## start Data to use

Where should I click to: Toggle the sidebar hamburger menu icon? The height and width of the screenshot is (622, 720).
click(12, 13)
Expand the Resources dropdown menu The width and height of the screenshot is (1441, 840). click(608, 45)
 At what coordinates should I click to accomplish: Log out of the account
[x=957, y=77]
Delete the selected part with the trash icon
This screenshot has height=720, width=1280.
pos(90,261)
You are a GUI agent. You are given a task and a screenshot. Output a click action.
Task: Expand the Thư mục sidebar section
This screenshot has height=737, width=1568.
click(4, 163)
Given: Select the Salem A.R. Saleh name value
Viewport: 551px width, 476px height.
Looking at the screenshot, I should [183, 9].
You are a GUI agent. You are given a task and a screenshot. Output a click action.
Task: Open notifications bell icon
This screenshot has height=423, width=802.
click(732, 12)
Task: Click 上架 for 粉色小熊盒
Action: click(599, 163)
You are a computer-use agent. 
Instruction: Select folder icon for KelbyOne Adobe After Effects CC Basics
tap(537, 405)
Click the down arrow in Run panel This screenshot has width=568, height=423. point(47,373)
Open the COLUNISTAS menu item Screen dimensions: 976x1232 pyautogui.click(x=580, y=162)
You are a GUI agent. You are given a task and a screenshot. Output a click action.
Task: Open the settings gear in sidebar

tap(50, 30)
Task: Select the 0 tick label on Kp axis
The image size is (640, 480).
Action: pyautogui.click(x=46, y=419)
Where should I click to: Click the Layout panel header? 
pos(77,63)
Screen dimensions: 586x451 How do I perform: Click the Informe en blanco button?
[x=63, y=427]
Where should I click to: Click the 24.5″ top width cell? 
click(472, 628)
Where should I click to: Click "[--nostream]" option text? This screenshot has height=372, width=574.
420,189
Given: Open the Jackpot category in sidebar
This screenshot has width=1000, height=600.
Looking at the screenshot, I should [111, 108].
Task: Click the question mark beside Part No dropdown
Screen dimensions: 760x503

## end Data to use

Print every line of the listing above without any changes.

» **Expected answer**
Where should I click to: Toggle the sidebar hamburger menu icon? The height and width of the screenshot is (622, 720).
click(12, 13)
Expand the Resources dropdown menu The width and height of the screenshot is (1441, 840). click(608, 45)
 At what coordinates should I click to accomplish: Log out of the account
[x=957, y=77]
Delete the selected part with the trash icon
This screenshot has height=720, width=1280.
pos(90,261)
You are a GUI agent. You are given a task and a screenshot. Output a click action.
Task: Expand the Thư mục sidebar section
This screenshot has height=737, width=1568.
click(4, 163)
Given: Select the Salem A.R. Saleh name value
Viewport: 551px width, 476px height.
Looking at the screenshot, I should [183, 9].
You are a GUI agent. You are given a task and a screenshot. Output a click action.
Task: Open notifications bell icon
This screenshot has height=423, width=802.
click(732, 12)
Task: Click 上架 for 粉色小熊盒
Action: click(599, 163)
You are a computer-use agent. 
Instruction: Select folder icon for KelbyOne Adobe After Effects CC Basics
tap(537, 405)
Click the down arrow in Run panel This screenshot has width=568, height=423. point(47,373)
Open the COLUNISTAS menu item Screen dimensions: 976x1232 pyautogui.click(x=580, y=162)
You are a GUI agent. You are given a task and a screenshot. Output a click action.
Task: Open the settings gear in sidebar

tap(50, 30)
Task: Select the 0 tick label on Kp axis
The image size is (640, 480).
Action: pyautogui.click(x=46, y=419)
Where should I click to: Click the Layout panel header? 
pos(77,63)
Screen dimensions: 586x451 How do I perform: Click the Informe en blanco button?
[x=63, y=427]
Where should I click to: Click the 24.5″ top width cell? 
click(472, 628)
Where should I click to: Click "[--nostream]" option text? This screenshot has height=372, width=574.
420,189
Given: Open the Jackpot category in sidebar
This screenshot has width=1000, height=600.
Looking at the screenshot, I should [111, 108].
Task: Click the question mark beside Part No dropdown
Screen dimensions: 760x503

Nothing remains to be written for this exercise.